◆ Data to use:
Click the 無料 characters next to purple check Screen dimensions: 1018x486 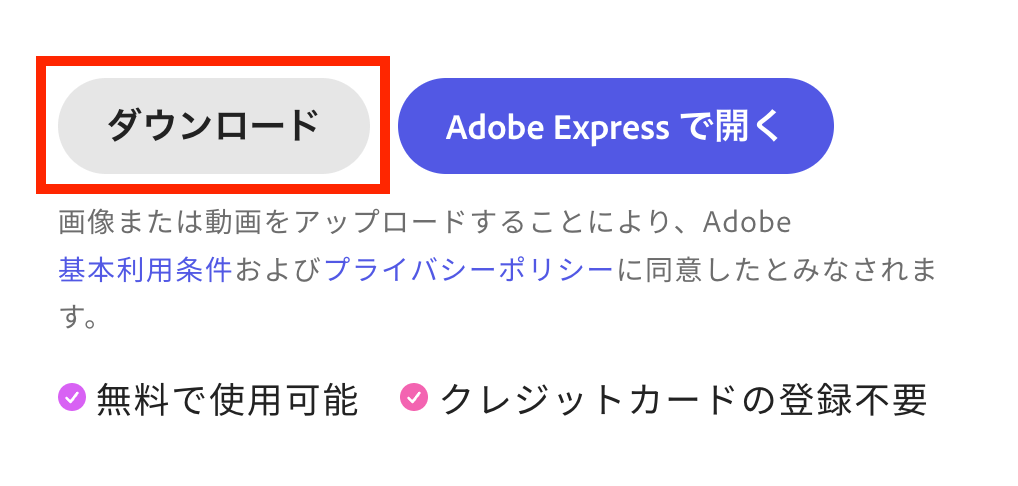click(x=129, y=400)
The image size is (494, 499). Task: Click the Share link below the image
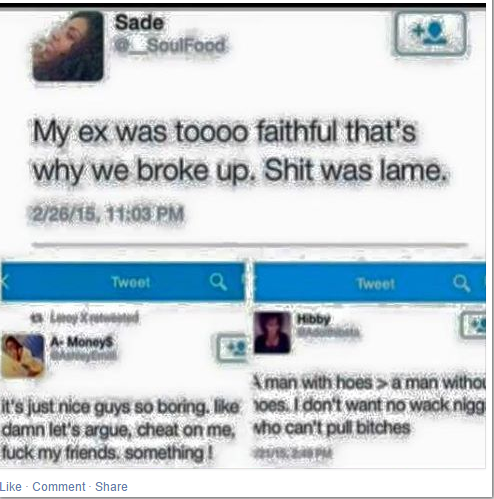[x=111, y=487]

* * *

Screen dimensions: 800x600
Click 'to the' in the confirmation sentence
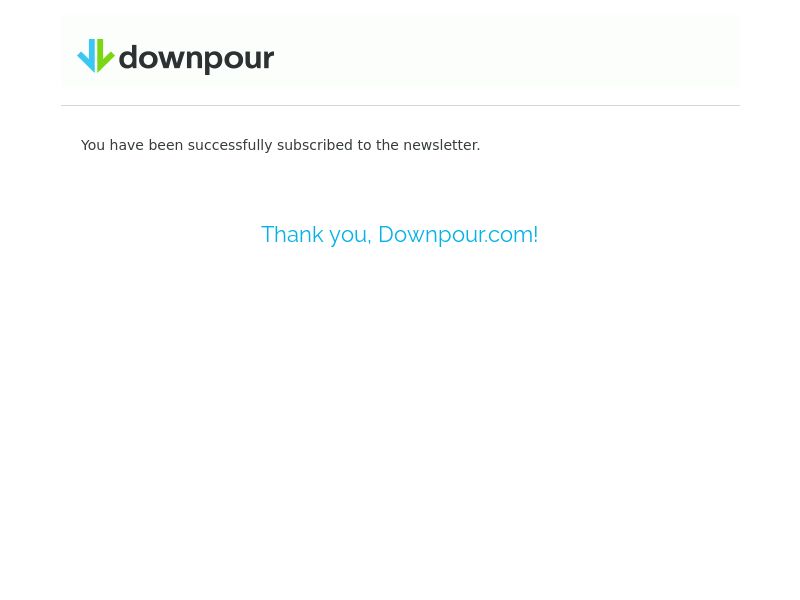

...

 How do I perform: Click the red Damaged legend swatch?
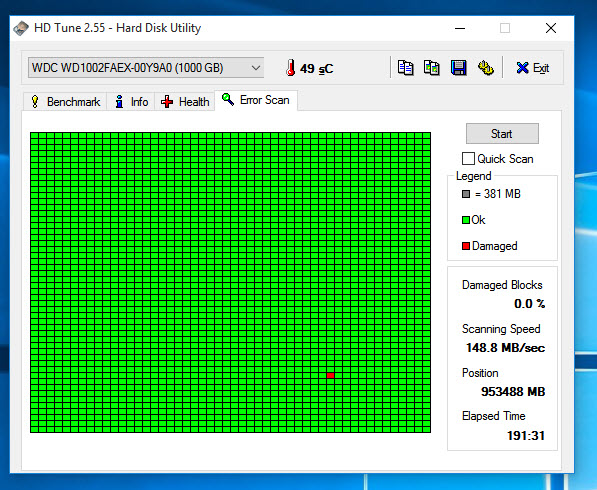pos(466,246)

◆ Activity:
Look through the entries above and quote exactly the lines from the line with "Screen dimensions: 800x600" to the line with "Click 'to the' in the confirmation sentence", counting both of those lines.

◆ Exercise answer:
Screen dimensions: 800x600
Click 'to the' in the confirmation sentence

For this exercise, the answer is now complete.